The ferroptosis-related gene MAFG screened by machine learning is associated with the diagnosis and prognosis of sepsis.
Lin Du, Shanshan Lv, Daosheng He, Xiangren Chen, Leping Liu, Xiaohong Song, Junhua Zhang, Zhenrong Qiao, Yanwei Luo
Abstract
Open AccessFerroptosis is a novel form of cell death induced by ferrous ions and lipid peroxidation. However, the mechanisms of ferroptosis-related genes (FRGs) in sepsis have not been studied thoroughly. We performed differential analysis using GSE65682, and the differentially expressed genes (DEGs) were intersected with FRGs to obtain the differentially expressed FRGs. We constructed a random forest model to explore characteristic FRGs for sepsis diagnosis using the training set and verified its predictive efficacy using the testing set. There are 43 differentially expressed FRGs and the top five FRGs in the model are MAFG, QSOX1, KLF2, TXN, and PEBP1. Meanwhile, three genes remained after the univariate Cox analysis, survival analysis and nomogram, but only MAFG was validated to be associated with sepsis prognosis. MAFG was selected as the most diagnostically and prognostically significant FRG based on the following evidence: (1) consistently significant overexpression across multiple datasets, (2) the highest MeanDecreaseGini score in the random forest model, (3) the largest hazard ratio in univariate Cox regression analysis, (4) a strong association with patient survival demonstrated by the nomogram, and (5) an AUC of 0.64 (p < 0.05) in GSE185263 in the ROC analysis for sepsis prognosis.
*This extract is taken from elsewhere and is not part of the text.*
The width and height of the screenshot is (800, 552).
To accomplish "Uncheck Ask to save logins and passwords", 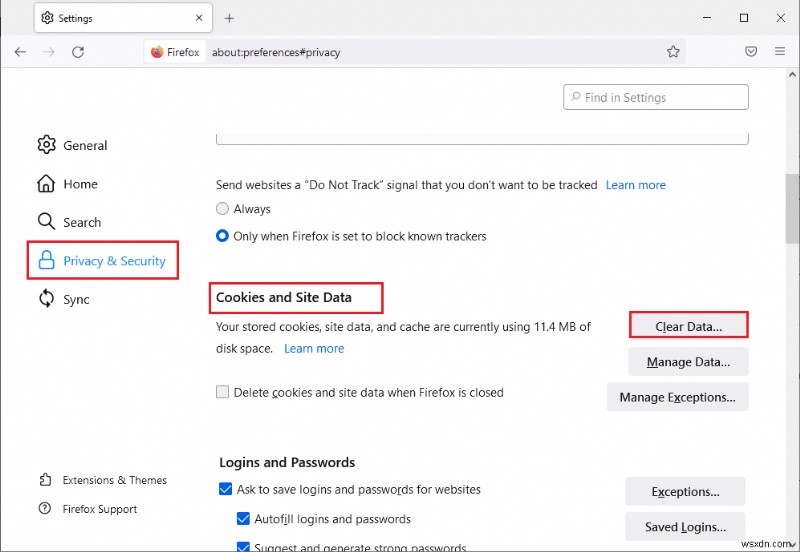I will pos(226,490).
Subsequently, TXN was predicted as a ferroptosis-related potential target for the transcription factor MAFG, and their elevation in sepsis was confirmed by RT-qPCR. Ultimately, we discovered that MAFG was mainly localized in monocytes by single-cell RNA-sequencing analysis, which was significantly upregulated in sepsis and non-survivors of sepsis. In this study, we identified MAFG as a potential candidate FRG related to the diagnosis and prognosis of sepsis, although further validation is required, which broadens novel insights into the therapeutic targets of sepsis and the role of ferroptosis in sepsis.